Adam.S

Posted on Feb 4, 2021 • Edited on Jun 28, 2021 • Originally published at bas-man.dev

Processing Email - Being Selective

#google #python #api #email

Part 5 in a series of articles on implementing a notification system using Gmail and Line Bot

Today I will be looking at a regex expression, and making a generic function for searching an email for some specific contents.

In my previous post I referred you to "Working with double-byte regex expressions with Python3".

I will now just quickly go over a generic function I wrote to deal with my use case. I did this because initially I had to write three different functions that all did basically the same thing, the only difference being the number of named groups that each method returned.

In order to prevent oneself from making too many typing mistakes.

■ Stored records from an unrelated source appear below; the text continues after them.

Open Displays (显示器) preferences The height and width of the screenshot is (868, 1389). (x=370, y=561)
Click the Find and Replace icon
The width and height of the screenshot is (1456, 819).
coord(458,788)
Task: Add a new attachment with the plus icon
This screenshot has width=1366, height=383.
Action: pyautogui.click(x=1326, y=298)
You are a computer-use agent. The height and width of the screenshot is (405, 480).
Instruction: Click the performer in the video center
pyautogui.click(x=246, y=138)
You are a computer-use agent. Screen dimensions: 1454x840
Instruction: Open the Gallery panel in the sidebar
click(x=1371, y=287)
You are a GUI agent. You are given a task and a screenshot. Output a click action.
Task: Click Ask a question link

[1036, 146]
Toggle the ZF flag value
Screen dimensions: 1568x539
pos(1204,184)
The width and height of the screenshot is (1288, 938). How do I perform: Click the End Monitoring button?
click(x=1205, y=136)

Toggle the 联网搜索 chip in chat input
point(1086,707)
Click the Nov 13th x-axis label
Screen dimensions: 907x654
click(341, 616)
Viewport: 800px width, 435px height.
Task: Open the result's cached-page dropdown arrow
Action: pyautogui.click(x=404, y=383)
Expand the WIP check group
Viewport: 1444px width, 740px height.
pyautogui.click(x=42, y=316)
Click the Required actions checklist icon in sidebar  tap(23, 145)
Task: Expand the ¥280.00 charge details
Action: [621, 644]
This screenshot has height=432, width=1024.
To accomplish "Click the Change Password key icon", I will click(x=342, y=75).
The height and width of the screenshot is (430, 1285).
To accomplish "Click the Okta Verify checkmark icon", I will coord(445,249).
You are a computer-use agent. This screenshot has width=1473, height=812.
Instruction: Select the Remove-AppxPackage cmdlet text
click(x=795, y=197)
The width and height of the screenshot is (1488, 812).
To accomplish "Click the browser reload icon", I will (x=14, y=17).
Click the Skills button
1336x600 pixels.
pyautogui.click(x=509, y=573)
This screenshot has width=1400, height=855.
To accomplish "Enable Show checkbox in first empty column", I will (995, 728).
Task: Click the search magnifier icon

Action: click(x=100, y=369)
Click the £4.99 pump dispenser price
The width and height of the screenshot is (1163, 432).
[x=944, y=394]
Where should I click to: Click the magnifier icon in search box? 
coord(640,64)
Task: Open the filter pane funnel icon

We should store our regex strings as constants.

# Bus
BUS_DATA = (
    r"^「(?P<busname>[一-龯]\d{1,2})\s(?P<destination>[一-龯]+)行き・"
    "(?P<stop>[一-龯]+)」"
    )

Things to take note of:

[一-龯] equates to [a-z] where we accept any single character between a and z. This is not perfect, but covers all the characters that I need to be concerned with in Japanese.

Here we have [一-龯]\d{1,2}. All bus names in Tokyo are made up of one full kanji and a number. So this regular expression says, match one kanji followed be either 1, or 2 digits. Example: 渋11, 渋61

This is then surrounded with parentheses. Creating a capture group. And this group is also named using the ?P<name>; giving us one complete capture of (?P<busname>[一-龯]\d{1,2}).

Let's break down the other two capture groups.

(?P<destination>[一-龯]+)行き This captures one or more kanji and is the final destination of the bus. Where it will terminate service.
(?P<stop>[一-龯]+) This captures again, one or more kanji and is the name of the bus stop where it was boarded.

Let's take a look at the generic function.

def findMatches(string, regex) -> dict:
    match = re.search(regex, string, re.UNICODE | re.MULTILINE)
    if match:
        matches = dict()
        for key in match.groupdict():
            matches[key] = match.group(key)
        return matches
    # No Matches
    return None

What is this doing? We are taking in a string of text, which is from an email and is a single string of multi line text. We are also taking in the regex expression.

The function call looks like this:

matches = findMatches(body,BUS_DATA)

Where body might be:

'02月03日 18時15分\nNAME_OF_PASMO_USER\n「渋11\u3000田園調布駅行き・昭和女子大」でタッチしました。\n\n東急セキュリティ\n'

First we create a match object using re.search().

We tell match it's getting multiline text and that text is not ascii.

If we find a match using the regex, we are going to create a dictionary object.

We then go over the match object getting the key names (busname, destination, stop). We get the values associated with those keys using match.group(key) and assign these values to their keys in the new dictionary object. We finally return that object.

However there is a chance there will be no match. So we should return None in that case and we can test for that later in our code.

This is probably not the best solution. I could, of course, simply return the match object without creating a dictionary.